If the organization you were working with shuts down, you may be able to work a payment plan on your own directly with your creditors. But if you decide that you need additional credit advice and assistance, or if you are considering working with a credit counselor for the first time, asking questions like these can help you find the best counselor for you.

  1. What services do you offer? Look for an organization that offers a range of services, including budget counseling, savings and debt management classes, and counselors who are trained and certified in consumer credit, money and debt management, and budgeting. Counselors should discuss your entire financial situation with you, and help you develop a personalized plan to solve your money problems now and avoid others in the future. An initial counseling session typically lasts an hour, with an offer of follow-up sessions. Avoid organizations that push a debt management plan as your only option before they spend a significant amount of time analyzing your financial situation. DMPs are not for everyone. You should sign up for a DMP only after a certified credit counselor has spent time thoroughly reviewing your financial situation, and has offered you customized advice on managing your money.

    If you were on a DMP with an organization that closed down, ask any credit counselor that you are considering what they can do to help you retain the benefits of your DMP.
  2. Are you licensed to offer your services in my state? Many states require that an organization register or obtain a license before offering credit counseling, debt management plans, and similar services. Do not hire an organization that has not fulfilled the requirements for your state.
  3. Do you offer free information? Avoid organizations that charge for information about the nature of their services.
  4. Will I have a formal written agreement or contract with you? Don't commit to participate in a DMP over the telephone. Get all verbal promises in writing. Read all documents carefully before you sign them. If you are told you need to act immediately, consider finding another organization.
  5. What are the qualifications of your counselors? Are they accredited or certified by an outside organization? If so, which one? If not, how are they trained? Try to use an organization whose counselors are trained by an outside organization that is not affiliated with creditors.
  6. Have other consumers been satisfied with the service that they received? Once you've identified credit counseling organizations that suit your needs, check them out with your state Attorney General, local consumer protection agency, and Better Business Bureau. These organizations can tell you if consumers have filed complaints about them. The absence of complaints doesn't guarantee legitimacy, but complaints from other consumers may alert you to problems.
  7. What are your fees? Are there set-up and/or monthly fees? Get a detailed price quote in writing, and specifically ask whether all the fees are covered in the quote. If you're concerned that you cannot afford to pay your fees, ask if the organization waives or reduces fees when providing counseling to consumers in your circumstances. If an organization won't help you because you can't afford to pay, look elsewhere for help.
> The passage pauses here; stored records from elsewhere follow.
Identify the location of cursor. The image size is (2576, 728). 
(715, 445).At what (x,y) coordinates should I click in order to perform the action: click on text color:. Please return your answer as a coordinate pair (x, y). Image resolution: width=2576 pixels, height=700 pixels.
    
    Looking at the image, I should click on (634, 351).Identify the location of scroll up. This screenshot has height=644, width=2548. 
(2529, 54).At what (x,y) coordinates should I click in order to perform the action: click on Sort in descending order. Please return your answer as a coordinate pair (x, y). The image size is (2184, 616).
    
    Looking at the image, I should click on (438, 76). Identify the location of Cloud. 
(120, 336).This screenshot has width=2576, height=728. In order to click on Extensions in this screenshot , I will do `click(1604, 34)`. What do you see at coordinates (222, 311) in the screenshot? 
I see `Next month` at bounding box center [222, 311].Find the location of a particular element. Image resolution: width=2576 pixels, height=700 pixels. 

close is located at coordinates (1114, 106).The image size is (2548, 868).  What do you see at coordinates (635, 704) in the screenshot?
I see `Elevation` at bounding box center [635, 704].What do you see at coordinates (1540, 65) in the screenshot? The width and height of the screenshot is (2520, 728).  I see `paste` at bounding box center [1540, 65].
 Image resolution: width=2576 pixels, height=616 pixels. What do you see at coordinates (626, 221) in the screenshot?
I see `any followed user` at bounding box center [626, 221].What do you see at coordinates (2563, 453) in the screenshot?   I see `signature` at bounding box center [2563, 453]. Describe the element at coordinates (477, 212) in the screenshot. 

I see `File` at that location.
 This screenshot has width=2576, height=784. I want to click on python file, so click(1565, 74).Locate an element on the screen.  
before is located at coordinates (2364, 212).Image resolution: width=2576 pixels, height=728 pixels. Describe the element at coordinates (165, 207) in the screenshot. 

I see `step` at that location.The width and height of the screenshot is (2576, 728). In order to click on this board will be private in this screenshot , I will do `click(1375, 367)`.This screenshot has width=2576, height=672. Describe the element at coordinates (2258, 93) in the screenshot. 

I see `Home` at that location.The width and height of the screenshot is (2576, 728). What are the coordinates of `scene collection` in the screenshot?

  8. How are your employees paid? Are the employees or the organization paid more if I sign up for certain services, pay a fee, or make a contribution to your organization? Employees who are counseling you to purchase certain services may receive a commission if you choose to sign up for those services. Many credit counseling organizations receive additional compensation from creditors if you enroll in a DMP. If the organization will not disclose what compensation it receives from creditors, or how employees are compensated, go elsewhere for help.
  9. What do you do to keep personal information about your clients (for example, name, address, phone number, and financial information) confidential and secure? Credit counseling organizations handle your most sensitive financial information. The organization should have safeguards in place to protect the privacy of this information and prevent misuse.